Theory for the Raman Scattering Tensor for Combination and Overtones

Abstract

Theoretical expressions have been derived for the scattering tensor of Raman transitions which involve the excitation of one particular vibration by 2 quanta or the simultaneous excitation of two vibrations by one quantum each.

In order to incorporate the latter process it is necessary to expand [1] the electronic wave functions to second order in the nuclear coordinates; for the former process only the first order terms need to be considered. The electric dipole matrix element which appears in the expression for the Raman scattering tensor can be rewritten by introducing the expanded wave functions and selection rules. The symmetry of the scattering tensor and the theoretical relations of the intensity ratio of phonon bands of a solid or vibrational band of liquids and gases follow directly from this theoretical approach.

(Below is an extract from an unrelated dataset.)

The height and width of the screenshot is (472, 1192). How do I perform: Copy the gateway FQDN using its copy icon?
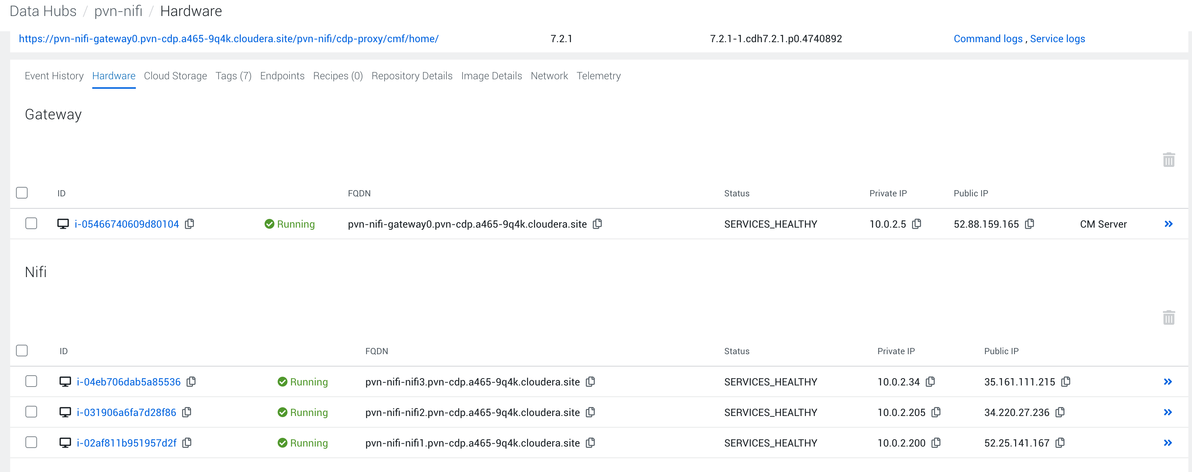coord(597,224)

It is found that asymmetry occurs in the scattering tensor for combination bands and the importance of this new phenomena for Raman bands, in particular those in solids, and the effect on the polarization properties shall be pointed out. It is now necessary to introduce in the character tables of the more familiar point groups the transformation properties of the antisymmetric part of the scattering tensor. This can be done in a relatively simple way [2].

The theory suggests also that the degree of antisymmetry increases if the Raman process involves the excitation of increasing numbers of vibrations.